Why the UK smart meter delay is a smart move
By: SGN Staff
With North American smart meter sales at a plateau, vendors have been looking to Europe in general, and the UK in particular, as the next area of rapid growth. Meanwhile, those of us interested in finding new, more sustainable business models for utilities have been watching the UK with interest. Many of us see it as one possible way forward.
That's why the news of a year-long delay was such a disappointment. But recently the GM of the UK's biggest smart meter provider reached out to say that he believes the delay was a good thing. I asked him to share his reasons with you. - Jesse Berst
By David Stroud
Recently UK Energy Secretary Ed Davey announced the rollout of smart meters was to be delayed by a year. Pushing back the start is a smart move by the government as the delay looks to ensure that the functionality of the meters will be fit for purpose.

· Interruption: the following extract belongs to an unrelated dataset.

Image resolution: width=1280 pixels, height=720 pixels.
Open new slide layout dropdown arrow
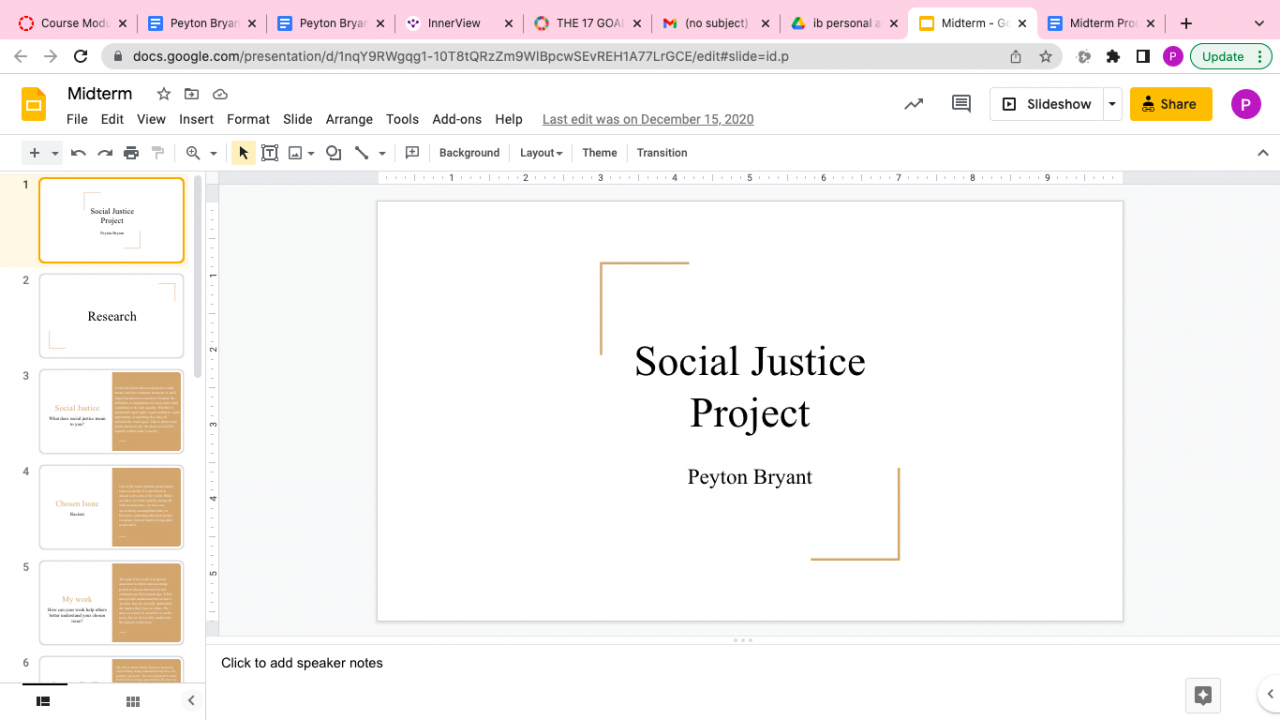55,153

Installing 53 million smart meters in 30 million homes and small businesses by 2020 is just the first step and the success of the rollout is dependent on consumer engagement. A seamless, quality customer experience will be essential in the early stages to promote buy-in from consumers. From an industry perspective it is encouraging to see that the government has taken feedback on board and, more importantly, is continuing to keep consumers at the heart of the rollout.
Consumer key to success
The smart meter rollout is the start of a journey. Its success is dependent on a number of underlying factors, from securing the right skill set for installers to consumer engagement and the issue of trust with utility providers. To ensure the roll out is successful, in addition to the right skill set and certification, it is crucial to provide installers with the necessary soft skills to maintain consumer engagement and manage expectations. Overinflated consumer expectations are very possible, since on its own a smart meter cannot affect any cost or energy savings. It is dependent on behavioral change by the consumer to see results. Unless this is clearly communicated to consumers then it is likely to result in disappointment.